Padre Pedro Arrupe con su S.S. Pablo VI
Cuando todavía era joven sacerdote y vivía en Hiroshima, vivió el 6 de agosto de 1945 la fuerte experiencia de la bomba atómica. Aquel día a las 8.15 de la mañana, un bombardero norteamericano lanzó la primera bomba atómica sobre la ciudad de Hiroshima. Sobre esta experiencia escribió el libro Yo viví la bomba atómica, donde describe los efectos devastadores y todo lo que él y sus siete compañeros jesuitas hicieron por ayudar a todos los damnificados. Él había estudiado medicina y, desde el primer momento, con las escasísimas medicinas del botiquín de su casa, empezó a ayudar, sobre todo, a tantos quemados por la explosión. Recordemos que ese día murieron unas 80.000 personas y quedaron heridas unas 120.000; de los 220 médicos, que había en la ciudad antes de la explosión, sólo quedaron con vida unos sesenta médicos.
Lo más triste fue que la ayuda proveniente de Tokio y Osaka se detuvo a las puertas de la ciudad, porque se había corrido la voz de que en la ciudad se había extendido un gas que mataba durante los primeros sesenta años. Nadie quería venir de fuera a ayudar. Por eso, tuvo más mérito la ayuda de los ocho jesuitas, que resultaron vivos milagrosamente. Ellos no pensaron en que iban a morir, quisieron vivir en plenitud sus últimos momentos y, si debían morir, querían hacerlo como sacerdotes, dando la vida por los demás.
El mismo padre Arrupe lo dice:
Ante este hecho, un sacerdote no puede quedarse fuera para salvar su vida… Naturalmente que, cuando a uno le dicen que dentro de la ciudad hay un gas que mata, sólo después de hacer un propósito muy firme se decide a quedarse. Pero lo hicimos y comenzamos a curar a los enfermos y a quemar los cadáveres de las calles para evitar epidemias.
Fue un trabajo agotador, pero lo hicieron con espíritu sacerdotal. Por eso, cuando era general de los jesuitas (1965-1983), siempre recordaba aquellos momentos como de los más llenos y satisfactorios de su vida, porque había vivido su sacerdocio hasta el fondo, dándolo todo sin reservarse nada.

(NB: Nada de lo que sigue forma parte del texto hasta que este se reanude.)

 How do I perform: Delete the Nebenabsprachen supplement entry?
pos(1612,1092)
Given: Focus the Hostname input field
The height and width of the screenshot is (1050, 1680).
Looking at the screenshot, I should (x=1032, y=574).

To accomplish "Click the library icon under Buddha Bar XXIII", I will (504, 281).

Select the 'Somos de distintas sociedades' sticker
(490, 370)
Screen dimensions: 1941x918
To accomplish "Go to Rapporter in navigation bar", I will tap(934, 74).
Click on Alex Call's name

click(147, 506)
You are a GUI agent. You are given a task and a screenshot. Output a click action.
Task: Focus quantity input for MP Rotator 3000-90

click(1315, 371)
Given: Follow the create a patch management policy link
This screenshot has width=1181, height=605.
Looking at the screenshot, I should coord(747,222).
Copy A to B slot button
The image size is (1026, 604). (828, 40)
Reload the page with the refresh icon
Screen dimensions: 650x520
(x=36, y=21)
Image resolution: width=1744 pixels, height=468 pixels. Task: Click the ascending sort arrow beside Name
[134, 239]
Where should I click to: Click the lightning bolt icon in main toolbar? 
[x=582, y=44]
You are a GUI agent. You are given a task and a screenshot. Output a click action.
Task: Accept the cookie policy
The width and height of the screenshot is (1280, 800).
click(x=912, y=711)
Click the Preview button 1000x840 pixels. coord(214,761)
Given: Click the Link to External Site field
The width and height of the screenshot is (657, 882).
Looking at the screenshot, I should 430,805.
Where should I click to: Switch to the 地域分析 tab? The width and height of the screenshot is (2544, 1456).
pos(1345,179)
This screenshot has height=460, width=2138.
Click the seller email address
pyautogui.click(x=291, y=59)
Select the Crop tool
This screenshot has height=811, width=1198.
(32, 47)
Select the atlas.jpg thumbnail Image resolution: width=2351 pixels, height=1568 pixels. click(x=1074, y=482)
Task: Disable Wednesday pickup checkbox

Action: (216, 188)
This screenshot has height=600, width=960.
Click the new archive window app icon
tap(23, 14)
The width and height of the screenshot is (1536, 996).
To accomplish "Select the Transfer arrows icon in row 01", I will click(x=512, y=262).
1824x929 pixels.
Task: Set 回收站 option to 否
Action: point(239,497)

Después de veinticinco años, lo visitó en Roma un joven sacerdote japonés, a quien él había curado sus llagas supurantes a consecuencia de las radiaciones, producidas por la bomba. Aquel muchacho se había bautizado y más tarde había sido ordenado sacerdote. Se llamaba Hasegawa Tadashi. Él, como tantos otros, se sintió llamado a la fe católica y al sacerdocio por el testimonio de vida que vio en aquellos misioneros jesuitas que lo habían dado todo.